• **BRANO DI TESTO**:
# # # #

Sì, ho detto serial killer. No, non cambiate canale e ascoltate:

Luna. Luna, grandiosa. Luna piena, paffuta, rossa, che illuminava la notte come fosse giorno, che diffondeva la sua luce dappertutto e portava gioia, gioia, gioia. E con essa le grida a squarciagola della notte tropicale, il soffio selvatico e dolce del vento tra i peli delle braccia, il gemito vacuo delle stelle, il muggito a denti stretti del riflesso sull’acqua.

Tutto richiamava al Bisogno. Oh, lo stridore sinfonico di mille voci nascoste, il grido del Bisogno dentro me, l’entità, il guardiano silenzioso. La cosa calma e gelida, quello che ride mentre danza sotto la luna. Il me che non era me, la cosa che tra lazzi e sberleffi veniva a bussare con la sua fame. Con il Bisogno.”

# # # #

• **SERIE DI COMPITI**:
**1)** Rispondi in breve a queste domande sul brano.
(a) Di che colore è la luna piena?
(b) Tra che cosa soffia il vento?
(c) Con che cosa la cosa viene a bussare?
**2)** Riscrivi in forma più breve il paragrafo del brano che comincia con "Tutto richiamava al Bisogno", conservandone i fatti principali.

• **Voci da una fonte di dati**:
# # # #

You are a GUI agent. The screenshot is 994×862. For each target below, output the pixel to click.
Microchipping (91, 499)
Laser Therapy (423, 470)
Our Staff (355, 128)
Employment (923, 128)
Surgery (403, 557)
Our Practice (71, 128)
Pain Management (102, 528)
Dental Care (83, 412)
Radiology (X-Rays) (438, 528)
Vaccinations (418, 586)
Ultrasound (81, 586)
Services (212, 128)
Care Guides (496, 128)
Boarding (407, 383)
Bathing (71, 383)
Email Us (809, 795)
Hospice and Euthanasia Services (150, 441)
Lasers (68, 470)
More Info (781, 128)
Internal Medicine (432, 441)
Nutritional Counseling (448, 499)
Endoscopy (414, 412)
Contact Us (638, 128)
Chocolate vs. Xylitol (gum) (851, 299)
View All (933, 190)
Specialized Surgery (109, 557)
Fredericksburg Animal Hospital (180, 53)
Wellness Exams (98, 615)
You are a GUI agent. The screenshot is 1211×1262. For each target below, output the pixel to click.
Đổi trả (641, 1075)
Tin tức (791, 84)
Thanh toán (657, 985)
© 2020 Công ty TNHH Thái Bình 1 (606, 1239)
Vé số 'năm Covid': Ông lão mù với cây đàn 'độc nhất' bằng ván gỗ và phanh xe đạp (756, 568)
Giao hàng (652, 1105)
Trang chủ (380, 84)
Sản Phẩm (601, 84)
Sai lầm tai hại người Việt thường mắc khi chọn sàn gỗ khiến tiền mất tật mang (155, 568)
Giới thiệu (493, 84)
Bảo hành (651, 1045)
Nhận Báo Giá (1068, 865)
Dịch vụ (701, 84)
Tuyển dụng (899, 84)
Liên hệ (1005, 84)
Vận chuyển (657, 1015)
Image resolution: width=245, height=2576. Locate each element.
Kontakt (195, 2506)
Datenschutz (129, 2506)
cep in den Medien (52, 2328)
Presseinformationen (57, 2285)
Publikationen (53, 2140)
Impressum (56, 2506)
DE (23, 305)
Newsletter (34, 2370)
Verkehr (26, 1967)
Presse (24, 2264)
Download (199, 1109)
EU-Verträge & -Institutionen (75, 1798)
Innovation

# # # #

• **RISULTATI IN ORDINE**:
**1)**
(a) Rossa.
(b) Tra i peli delle braccia.
(c) Con la sua fame, con il Bisogno.

**2)** Ogni cosa richiamava il Bisogno, il grido interiore di un'entità, di un guardiano silenzioso, calmo e gelido, che ride danzando sotto la luna. Era il me che non era me, e tra lazzi e sberleffi veniva a bussare con la sua fame, con il Bisogno.